Por Carlos V. M. Peña1

A produção de carne para comercialização deve ter como princípio, o de preservar as condições microbiológicas e sensoriais da carne, garantindo a obtenção de um produto nutritivo e que não ofereça riscos à saúde do consumidor (Picchi, 2004).

Um critério essencial para qualidade de carne é seu status higiênico, que é decisivamente determinado pela presença e atividade de microorganismos (Kaniou, 2001).

Durante o processo de obtenção de carne, seja esta para consumo de in natura ou como matéria-prima para elaboração de produtos cárneos, operações de abate como esfola e evisceração são consideradas pontos críticos de controle, determinando a maior ou menor contaminação da carcaça.
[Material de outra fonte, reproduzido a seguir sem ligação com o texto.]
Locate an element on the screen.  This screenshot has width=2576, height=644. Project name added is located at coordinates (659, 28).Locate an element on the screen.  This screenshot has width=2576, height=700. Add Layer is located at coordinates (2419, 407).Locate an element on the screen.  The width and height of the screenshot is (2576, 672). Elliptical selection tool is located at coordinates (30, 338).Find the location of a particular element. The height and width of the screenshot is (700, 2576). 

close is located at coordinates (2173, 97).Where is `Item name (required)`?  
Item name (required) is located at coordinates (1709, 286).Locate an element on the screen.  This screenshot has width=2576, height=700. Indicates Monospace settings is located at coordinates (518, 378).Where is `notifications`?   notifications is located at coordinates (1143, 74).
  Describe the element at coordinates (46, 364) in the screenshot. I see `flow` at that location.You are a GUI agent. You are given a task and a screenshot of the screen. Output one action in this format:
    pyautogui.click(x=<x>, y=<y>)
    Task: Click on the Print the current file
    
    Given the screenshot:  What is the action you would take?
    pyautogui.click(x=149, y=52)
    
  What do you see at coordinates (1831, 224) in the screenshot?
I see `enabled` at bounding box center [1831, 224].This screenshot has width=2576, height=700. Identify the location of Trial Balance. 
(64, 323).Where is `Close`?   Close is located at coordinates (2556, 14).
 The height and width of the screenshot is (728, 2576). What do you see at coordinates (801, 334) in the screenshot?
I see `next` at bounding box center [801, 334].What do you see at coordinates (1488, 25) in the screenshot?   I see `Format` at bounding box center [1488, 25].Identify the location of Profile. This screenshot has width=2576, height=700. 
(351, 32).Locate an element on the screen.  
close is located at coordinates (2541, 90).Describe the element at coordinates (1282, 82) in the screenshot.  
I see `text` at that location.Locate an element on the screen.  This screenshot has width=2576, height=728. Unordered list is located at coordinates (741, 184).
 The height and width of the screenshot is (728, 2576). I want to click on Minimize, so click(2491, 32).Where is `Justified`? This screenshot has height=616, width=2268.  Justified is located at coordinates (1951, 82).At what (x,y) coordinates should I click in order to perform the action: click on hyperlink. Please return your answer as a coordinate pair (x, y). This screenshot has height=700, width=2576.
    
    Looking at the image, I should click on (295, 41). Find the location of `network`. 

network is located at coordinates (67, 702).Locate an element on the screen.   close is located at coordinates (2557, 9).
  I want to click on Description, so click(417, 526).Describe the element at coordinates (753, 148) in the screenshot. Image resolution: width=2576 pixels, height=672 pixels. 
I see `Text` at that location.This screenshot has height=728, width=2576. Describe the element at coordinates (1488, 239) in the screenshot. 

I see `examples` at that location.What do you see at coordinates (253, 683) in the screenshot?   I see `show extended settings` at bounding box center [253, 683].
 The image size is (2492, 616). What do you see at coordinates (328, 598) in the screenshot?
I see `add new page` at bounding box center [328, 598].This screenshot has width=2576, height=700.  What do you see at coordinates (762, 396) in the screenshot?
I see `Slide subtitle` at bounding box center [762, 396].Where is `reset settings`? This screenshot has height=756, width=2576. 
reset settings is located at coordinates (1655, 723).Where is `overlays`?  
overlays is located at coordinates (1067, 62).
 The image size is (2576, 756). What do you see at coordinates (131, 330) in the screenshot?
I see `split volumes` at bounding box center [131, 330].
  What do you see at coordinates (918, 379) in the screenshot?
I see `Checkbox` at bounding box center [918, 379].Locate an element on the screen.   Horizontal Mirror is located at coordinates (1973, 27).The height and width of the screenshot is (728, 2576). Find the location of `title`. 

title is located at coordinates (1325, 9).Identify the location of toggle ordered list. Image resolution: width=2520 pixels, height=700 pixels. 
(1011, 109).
Os animais, quando abatidos, ficam desprotegidos com a desativação do sistema imunológico. Deste modo, ao longo da linha operacional, até a obtenção dos cortes, inevitavelmente, a carcaça entra em contato com diferentes espécies de microrganismos presentes no couro, patas, pêlos, utensílios (facas), equipamentos (mal higienizados), manipuladores (uniformes), água da lavagem, ar do matadouro e, ainda, contato acidental com carcaças sanitariamente comprometidas.

Estes microrganismos são capazes de produzir alterações, bem como veicular doenças, desde que encontradas condições apropriadas para desenvolvimento trazendo como conseqüência, custos elevados para a sociedade, que incluem gastos médico-hospitalares, perda de produtividade pela ausência de trabalhadores nos locais de emprego e até morte prematura.

Assim, a necessidade de implantar e validar sistemas de segurança alimentar destinados ao controle sanitário resulta evidente, ajudando a produzir alimentos que não ponham em risco a saúde dos consumidores, bem como, a reduzir os fatores que interferem na qualidade organoléptica da carne.

A utilização de indicadores higiênicos sanitários visa a avaliar a qualidade do alimento. Com isto, microrganismos indicadores são grupos ou espécies de microrganismos que, quando presentes, podem fornecer informação sobre contaminação de origem fecal, presença de patógenos ou deteriorantes, indicando também condições sanitárias durante processamento, produção ou armazenamento do produto alimentício.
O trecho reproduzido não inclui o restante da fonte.